[[ Source records, beginning ]]

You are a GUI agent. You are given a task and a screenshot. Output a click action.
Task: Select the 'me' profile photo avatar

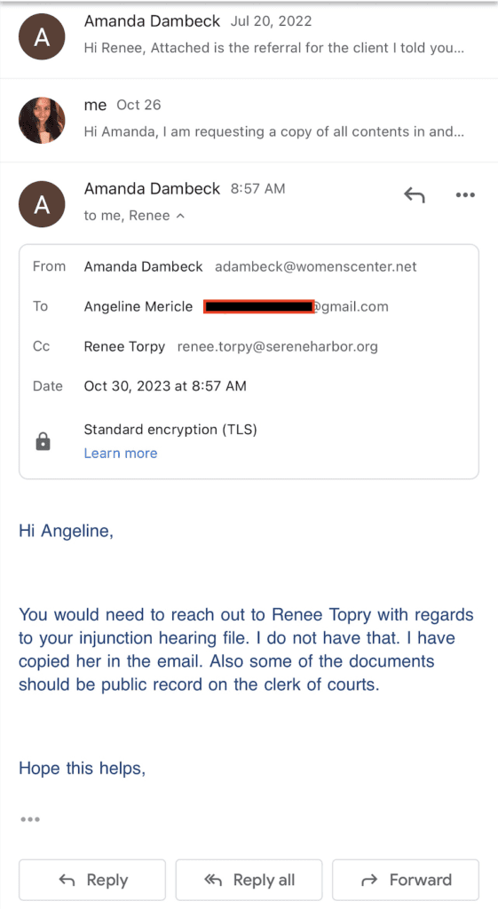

[[ Source records, end ]]
[[ Source records, beginning ]]

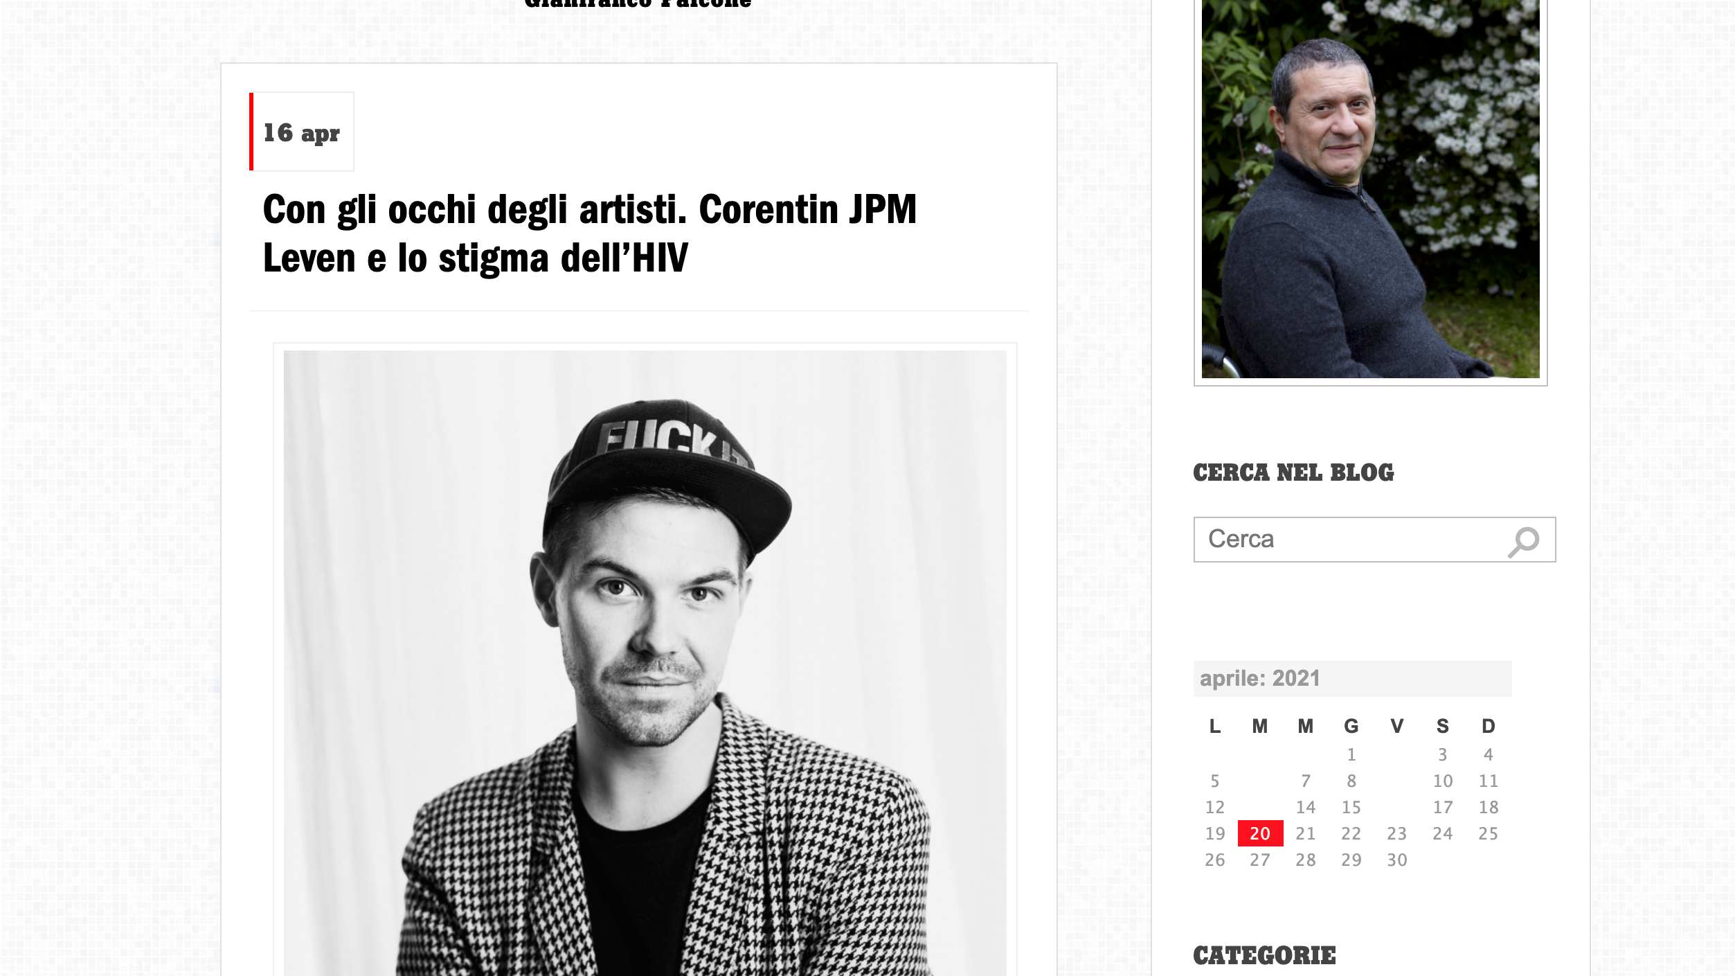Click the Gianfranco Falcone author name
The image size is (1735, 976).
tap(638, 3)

[[ Source records, end ]]

• Aim of the exercise
Using the records above, set down exactly the lines from the one with "You are a GUI" through the one with "Task: Select the 'me' profile photo avatar", inclusive, and nothing more.

• Output for this exercise
You are a GUI agent. You are given a task and a screenshot. Output a click action.
Task: Select the 'me' profile photo avatar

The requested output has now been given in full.